Non-financial penalties

In addition to the fine, HealthEngine (HE) was also ordered to engage an independent auditor of their compliance program for three years; and contact patients whose personal information was provided to an insurance broker informing them of the following matters: 

  • the fact that their personal information was provided to an insurance broker,
  • the identity of each insurance broker to whom that patient’s personal information was provided,
  • the nature of the conduct,
  • the fact that the Court found the conduct to be in contravention of the ACL, and
  • and instructions as to how the patient can request that his or her personal information be deleted.

The relevant conduct

HE operates a website at http://www.healthengine.com.au and mobile app which allowed patients to make bookings with and review clinicians.

HE had arrangements with different private health insurance brokers for which it received fees for referring patients to them. HE provided the insurance brokers with patients’ non-clinical personal information.
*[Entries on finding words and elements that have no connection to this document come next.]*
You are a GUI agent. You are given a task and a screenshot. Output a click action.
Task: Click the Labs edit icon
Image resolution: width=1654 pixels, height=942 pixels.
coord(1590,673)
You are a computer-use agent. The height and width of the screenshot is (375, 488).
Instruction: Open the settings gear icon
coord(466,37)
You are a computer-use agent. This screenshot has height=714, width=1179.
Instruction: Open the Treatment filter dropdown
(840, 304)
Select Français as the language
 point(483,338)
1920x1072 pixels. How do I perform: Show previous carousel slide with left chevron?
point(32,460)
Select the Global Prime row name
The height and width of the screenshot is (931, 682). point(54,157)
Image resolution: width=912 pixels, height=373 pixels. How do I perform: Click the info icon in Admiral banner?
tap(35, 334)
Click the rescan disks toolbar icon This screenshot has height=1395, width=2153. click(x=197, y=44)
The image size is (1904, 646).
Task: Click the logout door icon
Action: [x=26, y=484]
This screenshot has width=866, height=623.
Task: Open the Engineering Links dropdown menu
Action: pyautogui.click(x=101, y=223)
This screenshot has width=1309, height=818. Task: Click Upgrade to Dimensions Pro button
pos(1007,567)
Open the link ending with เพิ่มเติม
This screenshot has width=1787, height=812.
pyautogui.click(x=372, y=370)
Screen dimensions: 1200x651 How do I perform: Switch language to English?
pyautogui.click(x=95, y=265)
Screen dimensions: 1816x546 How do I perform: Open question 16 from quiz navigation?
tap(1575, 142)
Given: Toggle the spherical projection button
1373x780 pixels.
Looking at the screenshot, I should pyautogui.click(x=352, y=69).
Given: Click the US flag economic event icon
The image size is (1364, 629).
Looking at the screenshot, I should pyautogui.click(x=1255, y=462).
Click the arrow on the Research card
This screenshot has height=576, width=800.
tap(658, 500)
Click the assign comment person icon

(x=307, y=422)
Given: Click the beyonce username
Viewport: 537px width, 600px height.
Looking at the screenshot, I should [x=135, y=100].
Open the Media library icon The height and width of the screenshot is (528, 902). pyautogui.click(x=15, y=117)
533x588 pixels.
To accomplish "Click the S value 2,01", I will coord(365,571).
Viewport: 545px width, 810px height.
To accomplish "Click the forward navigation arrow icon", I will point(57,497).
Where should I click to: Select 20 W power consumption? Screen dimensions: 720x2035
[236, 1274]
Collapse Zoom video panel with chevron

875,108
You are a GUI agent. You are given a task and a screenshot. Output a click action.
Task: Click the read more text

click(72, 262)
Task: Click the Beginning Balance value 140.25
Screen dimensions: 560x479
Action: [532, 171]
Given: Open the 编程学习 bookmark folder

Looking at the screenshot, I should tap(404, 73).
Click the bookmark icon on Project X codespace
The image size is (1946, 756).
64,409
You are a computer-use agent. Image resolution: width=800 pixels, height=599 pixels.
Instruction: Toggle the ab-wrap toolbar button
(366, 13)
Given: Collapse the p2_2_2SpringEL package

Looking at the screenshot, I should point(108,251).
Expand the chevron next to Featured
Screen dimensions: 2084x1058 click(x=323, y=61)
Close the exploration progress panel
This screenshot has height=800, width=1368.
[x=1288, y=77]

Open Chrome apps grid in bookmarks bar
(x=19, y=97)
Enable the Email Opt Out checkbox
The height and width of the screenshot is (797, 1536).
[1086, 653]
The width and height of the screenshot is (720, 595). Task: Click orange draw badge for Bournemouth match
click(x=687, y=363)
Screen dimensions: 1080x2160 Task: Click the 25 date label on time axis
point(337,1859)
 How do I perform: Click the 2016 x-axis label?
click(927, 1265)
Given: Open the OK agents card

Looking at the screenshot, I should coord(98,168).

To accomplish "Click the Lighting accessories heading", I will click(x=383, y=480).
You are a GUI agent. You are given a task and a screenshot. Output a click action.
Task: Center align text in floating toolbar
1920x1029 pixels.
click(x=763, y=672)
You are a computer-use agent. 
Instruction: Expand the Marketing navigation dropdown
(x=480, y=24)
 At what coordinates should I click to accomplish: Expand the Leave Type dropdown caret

They collected this information each time a patient booked an appointment with a Health Practice using their Platforms or a HE widget. 

As part of the online booking process, HE asked patients whether they had private health insurance. Patients were also asked whether they wished to receive a call about health insurance comparison services or to assess the patient’s private health insurance needs. 

It was not necessary for patients to answer these questions but if a patient answered “yes” to receiving a call, and then booked an appointment with a medical practice, HE provided the patient’s non-clinical personal information to an insurance broker.

the ACCC alledged, and it was accepted, that HE used language which did not make it adequately clear that a third party (rather than HE) would provide the relevant services to patients.  Further, HE did not make it adequately clear that, if the patient answered “yes”, the patient’s non-clinical personal information would be sent to one of the insurance brokers. Accordingly, this was misleading and deceptive conduct under the Australian Consumer Law and so HE was fined by the ACCC.

This highlights the critical importance of transparency in your collection and use of personal information. This means a privacy policy that tells uses clearly (in plain English) why you are collecting the information and what you are going to do with it. However, you also need to make sure what you say in your disclosures aligns with what you actually do in practice.